Y O U R....V I S I O N....I S....O U R....M I S S I O N

Wednesday, July 4, 2007

Memangkas Biaya Siluman Layanan Kargo di Priok (1)

Bagian Pertama dari Dua Tulisan

Oleh : Iskandar Zulkarnain (Dirut Internusa Cargo & Wakil Ketua Umum DPP Gafeksi)

JAKARTA (Bisnis Indonesia) : Sebagai pengurus asosiasi sekaligus pelaku bisnis, saya turut prihatin dengan situasi belakangan ini yang datang dari kelompok yang ramai menolak kesepakatan tarif pelayanan kargo di lini 2 Pelabuhan Tanjung Priok.


Padahal penetapan tarif LCL (less-than container load) itu telah digodok oleh Tim Koordinasi Peningkatan Kelancaran Arus Barang Ekspor dan Impor yang diketuai oleh Menko Bidang Perekonomian dengan Wakil Ketua merangkap Ketua Harian Menteri Perhubungan.

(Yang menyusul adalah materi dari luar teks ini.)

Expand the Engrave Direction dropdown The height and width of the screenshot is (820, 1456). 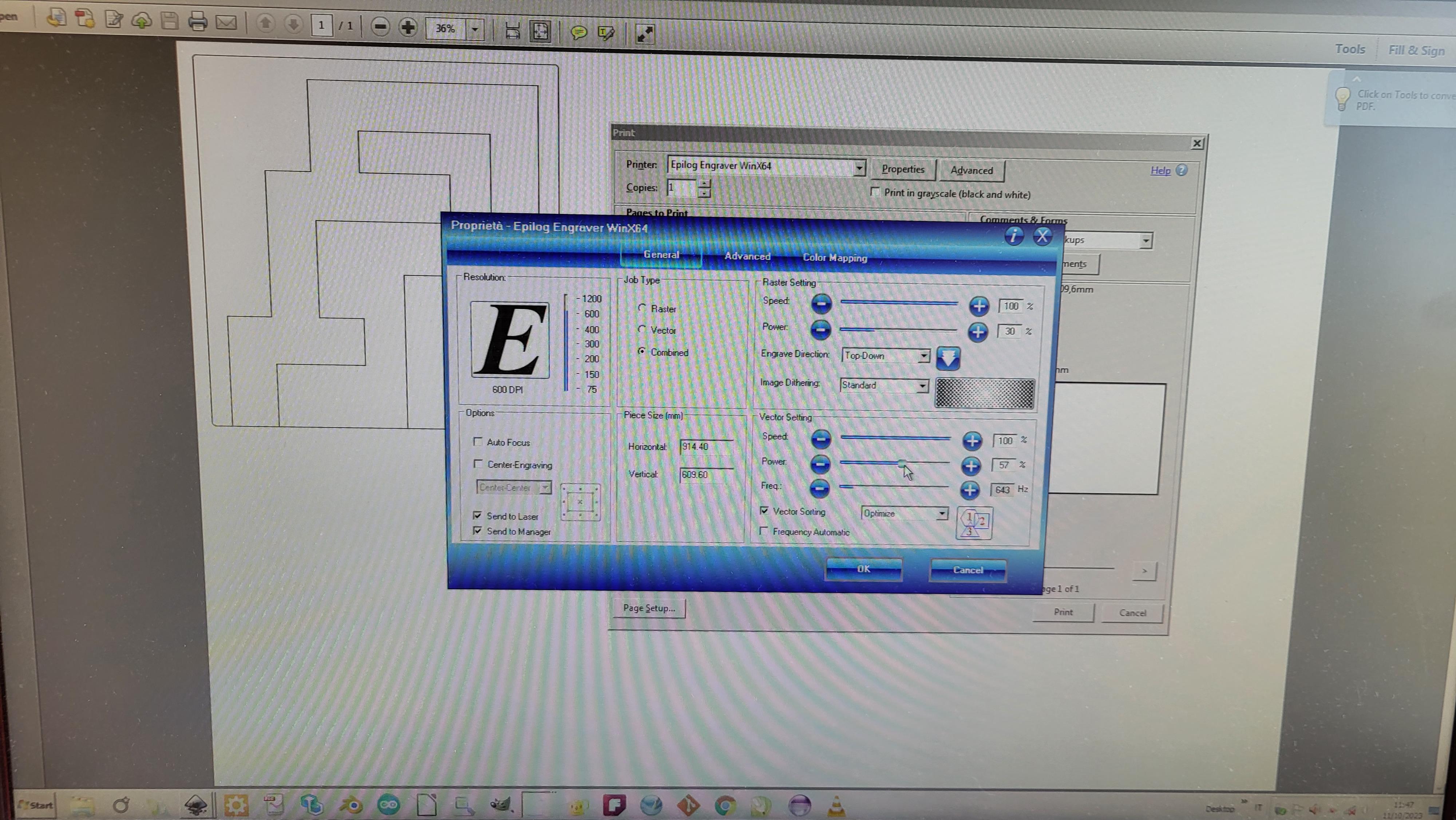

Tim itu juga beranggotakan para menteri bidang perekonomian, Panglima TNI, Kapolri dan Jaksa Agung.

Kamar Dagang dan Industri (Kadin) turut serta dalam jajaran Tim Pelaksana yang menyelenggarakan tugas sehari-hari. Penetapan tim ini berdasarkan pada Keppres No. 54/2002 juncto Keppres No. 24/2005.

Kesepakatan dibuat pada 29 Mei 2007 oleh enam asosiasi, yakni Gabungan Forwarder dan Ekspedisi Indonesia (Gafeksi), Gabungan Importir Nasional Seluruh Indonesia (GINSI), Gabungan Pengusaha Ekspor Indonesia (GPEI), Indonesian National Shipowners' Association (INSA) Jaya, Asosiasi Perusahaan Bongkar Muat Indonesia (APBMI) Tanjung Priok, dan Asosiasi Pengusaha Tempat Penimbunan Sementara Seluruh Indonesia (Aptesindo).

Setelah berhasil menurunkan biaya THC (terminal handling charge), kini giliran tarif LCL yang mendapat sorotan, mengingat tingginya komponen biaya yang terdiri dari biaya forwarding dan gudang.

Perlu diketahui bahwa di samping mengimpor secara FCL (full container load), produsen barang ekspor juga mengimpor bahan baku atau bahan penolongnya secara LCL. Masalahnya, untuk importasi bahan baku secara LCL ini para produsen dibebani biaya yang sangat tinggi di pelabuhan utama di Indonesia, khususnya di Tanjung Priok.

Komponen biayanya pun banyak dan beragam, serta berbeda dari forwarder konsolidator satu dengan lainnya. Begitu juga dengan biaya gudang. Operator gudang atau pengusaha tempat penimbunan sementara (TPS) serta mitra Bea Cukai, dengan sepengetahuan agen konsolidator yang bersangkutan, menagih biaya gudang yang tinggi dengan komponen biaya yang juga banyak, tumpang tindih dan terkesan mengada-ada, sehingga mengakibatkan ekonomi biaya tinggi.

Kenapa hal ini bisa terjadi? Banyak yang lupa, bahwa berawalnya biaya tinggi saat ini akibat perang tarif antarforwarder dan imbas dari krisis moneter pada 1997. Saat itu, dolar AS menguat, sedangkan biaya operasional forwarder tetap dalam rupiah.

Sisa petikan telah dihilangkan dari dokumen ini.